Each entry below should be printed exactly as given.

**Given entries**
____________________
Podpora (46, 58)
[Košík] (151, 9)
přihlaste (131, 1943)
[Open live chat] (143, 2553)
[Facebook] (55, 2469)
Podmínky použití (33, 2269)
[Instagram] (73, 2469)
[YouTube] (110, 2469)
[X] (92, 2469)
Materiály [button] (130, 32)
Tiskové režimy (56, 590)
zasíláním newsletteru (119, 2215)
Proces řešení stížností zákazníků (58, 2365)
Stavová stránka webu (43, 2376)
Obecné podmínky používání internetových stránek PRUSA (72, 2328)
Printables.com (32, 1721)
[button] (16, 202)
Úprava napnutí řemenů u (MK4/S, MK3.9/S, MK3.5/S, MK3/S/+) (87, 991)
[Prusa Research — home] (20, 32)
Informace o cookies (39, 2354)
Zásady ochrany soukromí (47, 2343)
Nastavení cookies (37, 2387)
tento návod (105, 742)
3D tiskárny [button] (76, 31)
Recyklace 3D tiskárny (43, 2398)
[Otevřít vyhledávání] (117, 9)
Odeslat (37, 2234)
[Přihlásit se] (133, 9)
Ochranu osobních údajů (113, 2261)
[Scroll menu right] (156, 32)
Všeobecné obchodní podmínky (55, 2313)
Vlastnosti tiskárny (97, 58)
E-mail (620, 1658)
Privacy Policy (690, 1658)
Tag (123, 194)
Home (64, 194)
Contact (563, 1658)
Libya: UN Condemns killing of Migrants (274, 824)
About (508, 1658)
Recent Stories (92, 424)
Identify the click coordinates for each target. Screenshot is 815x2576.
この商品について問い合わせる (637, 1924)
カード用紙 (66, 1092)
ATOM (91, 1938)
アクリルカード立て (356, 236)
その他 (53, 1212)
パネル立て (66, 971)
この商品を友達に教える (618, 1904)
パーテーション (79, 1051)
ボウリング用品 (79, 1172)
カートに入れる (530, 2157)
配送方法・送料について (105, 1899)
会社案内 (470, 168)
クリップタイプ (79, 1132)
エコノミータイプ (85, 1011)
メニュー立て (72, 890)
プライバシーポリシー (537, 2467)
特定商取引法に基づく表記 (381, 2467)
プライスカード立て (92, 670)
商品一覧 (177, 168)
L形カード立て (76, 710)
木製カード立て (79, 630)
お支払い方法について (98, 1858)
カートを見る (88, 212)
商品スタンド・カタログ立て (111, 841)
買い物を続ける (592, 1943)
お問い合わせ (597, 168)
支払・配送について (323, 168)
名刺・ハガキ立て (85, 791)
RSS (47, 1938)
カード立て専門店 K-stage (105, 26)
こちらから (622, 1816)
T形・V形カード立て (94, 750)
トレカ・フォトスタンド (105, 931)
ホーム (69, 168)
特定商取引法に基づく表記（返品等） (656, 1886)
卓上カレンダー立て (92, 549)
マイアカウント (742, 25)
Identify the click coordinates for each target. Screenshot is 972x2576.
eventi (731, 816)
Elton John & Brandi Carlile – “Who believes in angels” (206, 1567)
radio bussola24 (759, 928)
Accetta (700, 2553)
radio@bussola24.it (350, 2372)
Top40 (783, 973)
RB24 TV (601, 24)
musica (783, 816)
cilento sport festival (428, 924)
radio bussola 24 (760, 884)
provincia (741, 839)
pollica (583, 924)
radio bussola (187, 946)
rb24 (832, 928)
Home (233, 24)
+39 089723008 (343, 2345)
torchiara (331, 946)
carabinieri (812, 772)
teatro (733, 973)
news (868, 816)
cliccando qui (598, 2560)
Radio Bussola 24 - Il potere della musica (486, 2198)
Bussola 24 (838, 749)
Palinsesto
____________________
**Exercise answer**
Podpora (46, 58)
[Košík] (151, 9)
přihlaste (131, 1943)
[Open live chat] (143, 2553)
[Facebook] (55, 2469)
Podmínky použití (33, 2269)
[Instagram] (73, 2469)
[YouTube] (110, 2469)
[X] (92, 2469)
Materiály [button] (130, 32)
Tiskové režimy (56, 590)
zasíláním newsletteru (119, 2215)
Proces řešení stížností zákazníků (58, 2365)
Stavová stránka webu (43, 2376)
Obecné podmínky používání internetových stránek PRUSA (72, 2328)
Printables.com (32, 1721)
[button] (16, 202)
Úprava napnutí řemenů u (MK4/S, MK3.9/S, MK3.5/S, MK3/S/+) (87, 991)
[Prusa Research — home] (20, 32)
Informace o cookies (39, 2354)
Zásady ochrany soukromí (47, 2343)
Nastavení cookies (37, 2387)
tento návod (105, 742)
3D tiskárny [button] (76, 31)
Recyklace 3D tiskárny (43, 2398)
[Otevřít vyhledávání] (117, 9)
Odeslat (37, 2234)
[Přihlásit se] (133, 9)
Ochranu osobních údajů (113, 2261)
[Scroll menu right] (156, 32)
Všeobecné obchodní podmínky (55, 2313)
Vlastnosti tiskárny (97, 58)
E-mail (620, 1658)
Privacy Policy (690, 1658)
Tag (123, 194)
Home (64, 194)
Contact (563, 1658)
Libya: UN Condemns killing of Migrants (274, 824)
About (508, 1658)
Recent Stories (92, 424)
Identify the click coordinates for each target. Screenshot is 815x2576.
この商品について問い合わせる (637, 1924)
カード用紙 (66, 1092)
ATOM (91, 1938)
アクリルカード立て (356, 236)
その他 (53, 1212)
パネル立て (66, 971)
この商品を友達に教える (618, 1904)
パーテーション (79, 1051)
ボウリング用品 (79, 1172)
カートに入れる (530, 2157)
配送方法・送料について (105, 1899)
会社案内 (470, 168)
クリップタイプ (79, 1132)
エコノミータイプ (85, 1011)
メニュー立て (72, 890)
プライバシーポリシー (537, 2467)
特定商取引法に基づく表記 (381, 2467)
プライスカード立て (92, 670)
商品一覧 (177, 168)
L形カード立て (76, 710)
木製カード立て (79, 630)
お支払い方法について (98, 1858)
カートを見る (88, 212)
商品スタンド・カタログ立て (111, 841)
買い物を続ける (592, 1943)
お問い合わせ (597, 168)
支払・配送について (323, 168)
名刺・ハガキ立て (85, 791)
RSS (47, 1938)
カード立て専門店 K-stage (105, 26)
こちらから (622, 1816)
T形・V形カード立て (94, 750)
トレカ・フォトスタンド (105, 931)
ホーム (69, 168)
特定商取引法に基づく表記（返品等） (656, 1886)
卓上カレンダー立て (92, 549)
マイアカウント (742, 25)
Identify the click coordinates for each target. Screenshot is 972x2576.
eventi (731, 816)
Elton John & Brandi Carlile – “Who believes in angels” (206, 1567)
radio bussola24 (759, 928)
Accetta (700, 2553)
radio@bussola24.it (350, 2372)
Top40 (783, 973)
RB24 TV (601, 24)
musica (783, 816)
cilento sport festival (428, 924)
radio bussola 24 (760, 884)
provincia (741, 839)
pollica (583, 924)
radio bussola (187, 946)
rb24 (832, 928)
Home (233, 24)
+39 089723008 (343, 2345)
torchiara (331, 946)
carabinieri (812, 772)
teatro (733, 973)
news (868, 816)
cliccando qui (598, 2560)
Radio Bussola 24 - Il potere della musica (486, 2198)
Bussola 24 (838, 749)
Palinsesto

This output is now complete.